素因減額と加重
後遺障害関連のワンポイント知識を伝えていきます。
今回は、もともと病気や並外れて弱いところがあるために事故のダメージが普通よりひどくなった場合、等級はそのまま認定されるのか?
また、障害者が事故でさらに障害を負った場合に、等級はどうなるのか?
そうしたことがテーマです。
「治療費打切りへの対応」はわかったはずなので、後遺障害等級の認定に向けていろいろ研究しましょう。
素因減額
もともと病気や大きな弱点があるために、普通はありえないような被害の拡大が起きる場合があります。
例えば、骨粗しょう症という骨がもろくなる病気があります。
更年期以降の女性によくみられるものです。
被害者は普通の人なら打撲ぐらいで済む転び方をしたが、骨粗しょう症のために両手や大腿骨が折れて何カ月も入院することになったとします。
こういう場合も加害者は猛スピードで衝突して普通の人に同じ被害をもたらした場合と同額の賠償責任を負うべきでしょうか?
それは少し加害者に対して不公平に思えます。
同様のことはほかにもたくさん考えられます。
もともと軽い腰椎ヘルニアがあったところに事故に遭ったために、普通では考えられないほど症状が悪化した場合。
初期の認知症だった被害者が事故に遭って、事故内容からはありえないほどの高次脳機能障害を起こした場合。
こうした場合に加害者にすべての責任を負わせるのは酷ではないか?
自分が加害者になってしまった場合を考えるとそう思うのではないでしょうか。
と言って被害を現実より控えめに記録するのもおかしな話です。
素因減額の計算
そこで、こういう場合に「素因減額」ということが行われる場合があります。
ケガの程度はありのままに認定し、後遺障害が残った場合はありのままに等級認定し、割り引いたりしません。
そして、それに基づいて損害賠償額を計算します。
次に、被害者が普通の人と著しく異なる「素因」(病気や弱点)を持つために被害が普通以上に拡大したので、その分を割り引くべきだと考えます。
例えば、損害賠償額が100万円だが、素因による分が40%と考えて割り引くと、被害者の受取額は60万円になります。
素因減額の問題点
しかし、素因減額をむやみに認めれば、被害者が保護されなくなり、保険会社に不当に有利になりかねません。

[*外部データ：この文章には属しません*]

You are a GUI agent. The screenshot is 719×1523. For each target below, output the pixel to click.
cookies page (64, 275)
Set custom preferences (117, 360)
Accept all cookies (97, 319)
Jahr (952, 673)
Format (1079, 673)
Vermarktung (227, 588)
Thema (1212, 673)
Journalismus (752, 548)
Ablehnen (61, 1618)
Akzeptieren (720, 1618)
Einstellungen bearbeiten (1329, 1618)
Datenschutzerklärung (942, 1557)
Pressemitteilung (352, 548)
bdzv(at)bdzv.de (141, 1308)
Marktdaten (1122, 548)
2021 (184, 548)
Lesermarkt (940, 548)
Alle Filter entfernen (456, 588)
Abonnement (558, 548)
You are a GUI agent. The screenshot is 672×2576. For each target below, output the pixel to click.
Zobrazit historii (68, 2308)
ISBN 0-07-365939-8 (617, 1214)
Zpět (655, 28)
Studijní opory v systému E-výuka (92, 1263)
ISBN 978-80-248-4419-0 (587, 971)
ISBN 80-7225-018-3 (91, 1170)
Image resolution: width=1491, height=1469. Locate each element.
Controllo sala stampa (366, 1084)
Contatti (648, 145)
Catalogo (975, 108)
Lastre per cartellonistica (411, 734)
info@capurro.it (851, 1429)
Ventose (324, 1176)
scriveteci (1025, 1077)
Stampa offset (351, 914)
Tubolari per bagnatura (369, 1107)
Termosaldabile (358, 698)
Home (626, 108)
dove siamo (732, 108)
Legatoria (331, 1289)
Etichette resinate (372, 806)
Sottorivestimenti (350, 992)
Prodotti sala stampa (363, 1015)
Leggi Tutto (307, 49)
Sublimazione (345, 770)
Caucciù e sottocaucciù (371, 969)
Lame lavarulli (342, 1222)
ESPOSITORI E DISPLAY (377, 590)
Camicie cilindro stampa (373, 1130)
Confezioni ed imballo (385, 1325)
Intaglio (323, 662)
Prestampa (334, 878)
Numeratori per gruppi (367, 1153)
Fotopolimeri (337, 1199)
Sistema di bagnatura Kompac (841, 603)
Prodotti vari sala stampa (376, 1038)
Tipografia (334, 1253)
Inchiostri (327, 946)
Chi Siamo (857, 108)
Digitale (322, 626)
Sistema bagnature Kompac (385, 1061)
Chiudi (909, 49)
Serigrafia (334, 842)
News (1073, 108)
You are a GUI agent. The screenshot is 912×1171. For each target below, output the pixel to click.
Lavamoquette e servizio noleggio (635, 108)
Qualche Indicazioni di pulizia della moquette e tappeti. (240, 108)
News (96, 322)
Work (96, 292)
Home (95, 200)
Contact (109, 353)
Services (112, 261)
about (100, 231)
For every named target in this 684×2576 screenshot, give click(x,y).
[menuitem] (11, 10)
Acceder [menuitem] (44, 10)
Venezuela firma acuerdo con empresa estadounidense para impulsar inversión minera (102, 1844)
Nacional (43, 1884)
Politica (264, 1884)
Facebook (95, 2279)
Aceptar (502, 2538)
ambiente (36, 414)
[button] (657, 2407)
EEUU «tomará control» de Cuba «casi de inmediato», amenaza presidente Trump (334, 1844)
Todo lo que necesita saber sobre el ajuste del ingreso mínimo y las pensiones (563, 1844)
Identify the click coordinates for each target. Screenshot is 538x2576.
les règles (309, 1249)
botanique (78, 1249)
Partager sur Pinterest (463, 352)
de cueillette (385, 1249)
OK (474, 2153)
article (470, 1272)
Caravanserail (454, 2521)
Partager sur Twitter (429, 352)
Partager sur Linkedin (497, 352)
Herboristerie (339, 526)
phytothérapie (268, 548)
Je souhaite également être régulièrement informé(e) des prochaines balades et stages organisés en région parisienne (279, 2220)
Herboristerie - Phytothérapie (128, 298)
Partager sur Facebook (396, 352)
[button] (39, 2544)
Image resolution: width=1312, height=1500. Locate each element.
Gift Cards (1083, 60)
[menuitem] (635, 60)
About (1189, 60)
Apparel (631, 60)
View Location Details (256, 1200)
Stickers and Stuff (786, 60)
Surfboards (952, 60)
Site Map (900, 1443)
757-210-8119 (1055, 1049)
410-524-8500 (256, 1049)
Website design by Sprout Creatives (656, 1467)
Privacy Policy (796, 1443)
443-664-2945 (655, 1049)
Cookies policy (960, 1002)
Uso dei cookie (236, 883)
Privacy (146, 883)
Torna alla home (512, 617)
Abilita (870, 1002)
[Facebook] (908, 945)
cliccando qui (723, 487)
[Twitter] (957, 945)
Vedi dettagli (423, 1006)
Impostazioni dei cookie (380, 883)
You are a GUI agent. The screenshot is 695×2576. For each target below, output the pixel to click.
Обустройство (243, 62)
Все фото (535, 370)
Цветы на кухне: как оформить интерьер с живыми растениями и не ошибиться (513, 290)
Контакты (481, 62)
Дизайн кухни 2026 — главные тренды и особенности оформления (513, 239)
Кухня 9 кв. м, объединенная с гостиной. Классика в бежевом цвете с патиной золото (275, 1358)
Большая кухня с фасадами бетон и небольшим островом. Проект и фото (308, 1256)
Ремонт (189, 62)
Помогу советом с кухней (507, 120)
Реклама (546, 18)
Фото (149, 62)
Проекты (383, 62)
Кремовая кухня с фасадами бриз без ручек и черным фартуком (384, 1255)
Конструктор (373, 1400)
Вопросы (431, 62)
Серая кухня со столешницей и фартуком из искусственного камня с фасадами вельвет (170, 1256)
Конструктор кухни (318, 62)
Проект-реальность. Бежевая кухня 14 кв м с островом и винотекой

例えば、保険会社が「普通の人より首が長いためにむち打ちの被害が拡大した」として素因減額を主張した裁判がありました。
この程度のことで素因減額が認められたら、「手足が長いから折れた」「体が弱いから死んだ」ということで保険金が削られかねません。
上記の主張は幸い却下されましたが、素因減額をなんでも受け入れる必要はありません。
弁護士と相談して、自分の場合は素因減額を主張される可能性があるか検討し、あるなら反論を用意しておけばよいのです。
加重
もともと障害のある方が事故で同一部位を負傷して障害がさらに重くなった時、等級認定や損害賠償額算定はどうなるのでしょう?
例えば、手の薬指が1本ない人が事故でさらに中指を失った場合はどうなるのか?
「親指以外の指2本の欠損障害」の障害等級は9級です。
しかし、1本はもともとないのですから、9級で認定すれば事故被害の過大評価であり、保険会社は不当に損をします。
では、事故でなくしたのは中指だけなので、「人・中・薬指のどれか1本の欠損障害」の障害等級である11級で認定するのでしょうか?
どちらも違います。
正解は「現状は9級で認定して、元の状態である11級分の損害賠償額を差し引く」です。
慰謝料等の受取保険金=9等級相当額-11等級相当額
このルールを「加重」といいます。
加重は事故で歯が欠損した時によく使われます。
事故に遭う前に歯が1本残らず健全で、欠損も補綴もないという人の方が珍しいからです。
加重が適用されるのは同一部位の障害が重くなった時です。
例えば両目を失明した時に、もともと薬指がなかったという理由で11級相当額を差し引かれることはありません。